Omics-based evaluation of neurotoxicants is challenged by limited ability to translate molecular signals into phenotypic effects. We developed an Adverse Outcome Pathway (AOP) network-based framework to interpret concentration-dependent transcriptomics in zebrafish embryos in relation to behavioral outcomes. An annotation of key events (KEs) to zebrafish molecular pathways was curated to enable mapping of zebrafish transcriptomics to the AOP network. Concentration-dependent transcriptomics of 24 environmental chemicals identified concentration-responsive KEs (CRKEs) that differentiated neurotoxic from non-neurotoxic compounds. Transcriptomic points of departure (tPOD) were significantly correlated with behavioral apical POD (aPOD) (R² = 0.539, P < 0.01), indicating the potential for predicting tPOD from transcriptomics. Time- and concentration-dependent transcriptomics of five model chemicals identified 12 time-responsive KEs (TRKEs) across four developmental stages. Partial least-squares regression integrating neurotoxicity-relevant CRKEs and TRKEs showed the best performance to estimate aPOD (slope = 0.70, R² = 0.64, RMSE = 0.9, P = 1.30 × 10^–5).
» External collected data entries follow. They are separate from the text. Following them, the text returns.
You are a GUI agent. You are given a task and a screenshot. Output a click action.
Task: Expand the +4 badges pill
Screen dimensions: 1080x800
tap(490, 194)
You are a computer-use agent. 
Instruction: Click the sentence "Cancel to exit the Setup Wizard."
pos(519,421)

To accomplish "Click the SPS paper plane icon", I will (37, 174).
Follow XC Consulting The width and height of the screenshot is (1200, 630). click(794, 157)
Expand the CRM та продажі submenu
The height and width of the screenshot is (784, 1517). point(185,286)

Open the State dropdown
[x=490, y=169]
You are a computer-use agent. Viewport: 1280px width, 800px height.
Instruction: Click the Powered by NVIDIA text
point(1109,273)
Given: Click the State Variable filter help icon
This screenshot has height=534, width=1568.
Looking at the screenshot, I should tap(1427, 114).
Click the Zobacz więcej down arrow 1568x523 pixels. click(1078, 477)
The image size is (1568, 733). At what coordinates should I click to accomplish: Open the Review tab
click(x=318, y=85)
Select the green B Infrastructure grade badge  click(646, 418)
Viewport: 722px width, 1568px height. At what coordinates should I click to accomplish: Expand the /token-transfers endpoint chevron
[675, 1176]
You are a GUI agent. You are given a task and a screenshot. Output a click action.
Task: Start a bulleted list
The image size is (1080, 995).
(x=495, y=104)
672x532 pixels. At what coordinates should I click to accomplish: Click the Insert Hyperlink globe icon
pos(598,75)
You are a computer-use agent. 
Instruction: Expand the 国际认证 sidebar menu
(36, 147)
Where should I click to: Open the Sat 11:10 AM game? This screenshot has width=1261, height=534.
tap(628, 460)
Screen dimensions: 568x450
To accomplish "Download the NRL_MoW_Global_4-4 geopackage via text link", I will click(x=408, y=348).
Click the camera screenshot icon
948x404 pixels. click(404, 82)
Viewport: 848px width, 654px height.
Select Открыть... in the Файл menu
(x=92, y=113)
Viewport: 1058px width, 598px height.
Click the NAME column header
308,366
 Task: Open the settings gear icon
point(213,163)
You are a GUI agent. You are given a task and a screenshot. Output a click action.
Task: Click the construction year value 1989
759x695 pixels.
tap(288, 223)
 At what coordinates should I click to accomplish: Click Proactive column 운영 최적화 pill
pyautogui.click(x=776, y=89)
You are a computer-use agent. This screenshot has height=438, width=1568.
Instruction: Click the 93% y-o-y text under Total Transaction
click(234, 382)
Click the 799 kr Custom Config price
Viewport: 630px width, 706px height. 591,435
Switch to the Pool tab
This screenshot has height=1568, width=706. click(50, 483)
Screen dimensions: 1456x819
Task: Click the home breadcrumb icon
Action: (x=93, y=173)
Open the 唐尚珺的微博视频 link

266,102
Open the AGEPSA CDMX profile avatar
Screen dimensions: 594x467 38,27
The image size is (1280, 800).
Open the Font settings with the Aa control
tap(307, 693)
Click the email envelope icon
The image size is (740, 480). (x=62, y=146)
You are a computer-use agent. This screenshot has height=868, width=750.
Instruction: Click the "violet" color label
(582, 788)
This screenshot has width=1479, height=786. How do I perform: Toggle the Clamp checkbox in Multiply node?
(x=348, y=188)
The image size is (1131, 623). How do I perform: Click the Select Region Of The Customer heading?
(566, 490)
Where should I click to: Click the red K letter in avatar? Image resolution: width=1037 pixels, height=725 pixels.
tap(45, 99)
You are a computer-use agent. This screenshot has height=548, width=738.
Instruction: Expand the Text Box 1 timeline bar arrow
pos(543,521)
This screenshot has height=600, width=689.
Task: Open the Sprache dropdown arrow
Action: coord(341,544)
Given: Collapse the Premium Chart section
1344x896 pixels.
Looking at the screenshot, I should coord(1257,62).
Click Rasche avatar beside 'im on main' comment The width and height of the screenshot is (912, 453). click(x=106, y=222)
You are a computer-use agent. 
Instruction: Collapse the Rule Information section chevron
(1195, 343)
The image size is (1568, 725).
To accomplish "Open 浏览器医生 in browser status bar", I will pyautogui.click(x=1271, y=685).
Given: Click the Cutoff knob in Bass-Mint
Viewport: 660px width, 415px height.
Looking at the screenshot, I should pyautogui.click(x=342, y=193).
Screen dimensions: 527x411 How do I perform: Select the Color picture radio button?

External validation using published fish transcriptomics data showed that estimated aPOD values from 8 of 14 chemicals were within 1 order of magnitude of measured aPOD. The findings support AOP network-guided omics analysis as a promising approach for quantitative neurotoxicity assessment, contributing to the use of omics into new approach methodologies (NAMs).